Saddam, rise and fall of a strongman
Saddam, rise and fall of a strongman
Saddam Hussein’s tactical mind and a taste for violence saw him rise from humble beginnings to enjoying power.

Baghdad Saddam Hussein combined a shrewd tactical mind with a taste for violence as he rose from humble beginnings to enjoy three decades of absolute power in Iraq.

But overarching ambition, which saw him invade neighbouring Iran and Kuwait and defy former US allies who accused him of developing nuclear and chemical weapons, destroyed Iraq's oil-rich economy and finally brought him down.

Sixty-nine-year-old Saddam rose from fatherless poverty in Tikrit to seize power in a 1968 coup with his pan-Arab Baath party.

He went from being the Baath's power-behind-the-throne to Iraq's presidency in 1979 and invaded Iran the following year, launching a war that lasted eight years and killed hundreds of thousands of people, scarring an entire generation.

His rule crumbled when US tanks swept into Baghdad in April of 2003. Saddam, meaning "one who confronts" in Arabic, was captured in December of that year when American soldiers found him in a hole near his hometown of Tikrit.

He had vowed to go down fighting, as his sons did months before, but gave up without firing a shot. US forces said Saddam was disoriented when they found him in a pit covered with polystyrene and a rug, near a simple shack in an orange grove.

"I am the president of Iraq, and I want to negotiate," he told the soldiers who found him.

The hut where he had been staying consisted of one room with two beds and a fridge containing a can of lemonade, a packet of hot dogs and an opened box of Belgian chocolates. Several new pairs of shoes lay in their boxes scattered around the floor.

A US general said that he was caught "like a rat" and many Arabs who had admired his defiance of the United States were shocked by his failure to fight back.

Iraqis who lived for years under the gaze of proud Saddam statues and posters saw humiliating images of him in custody, mouth held open by a probing medic, an unfamiliar beard streaked grey and dishevelled after months on the run.

Saddam was sentenced in November to hang for crimes against humanity for killing, torture and other crimes against 148 Shi'ites following a 1982 attempt on his life.

An appeals court upheld the ruling on Tuesday and he was hanged in Baghdad on Saturday.

In a letter written after his sentencing in November, he said: "I offer myself in sacrifice. If my soul goes down this path (of martyrdom) it will face God in serenity."

US President George W Bush hailed the death sentence as a milestone for democracy and US officials presented the trial as an Iraqi catharsis.

However, Iraq is gripped by sectarian and ethnic strife in which tens of thousands of people have died.
######
List every year written in numerals in the text about Saddam Hussein's rise and fall, in the order they appear.

== RECORDED DATA ==
######
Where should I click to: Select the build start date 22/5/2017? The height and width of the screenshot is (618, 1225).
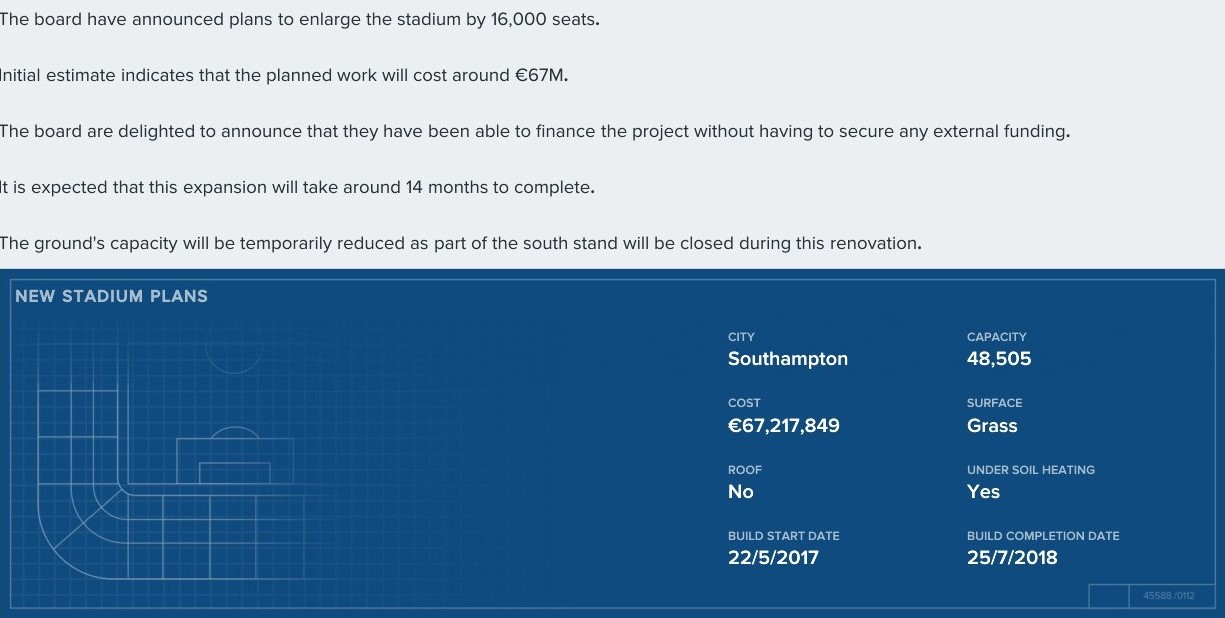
######
== OUTPUT OF THE EXERCISE ==
1968, 1979, 2003, 1982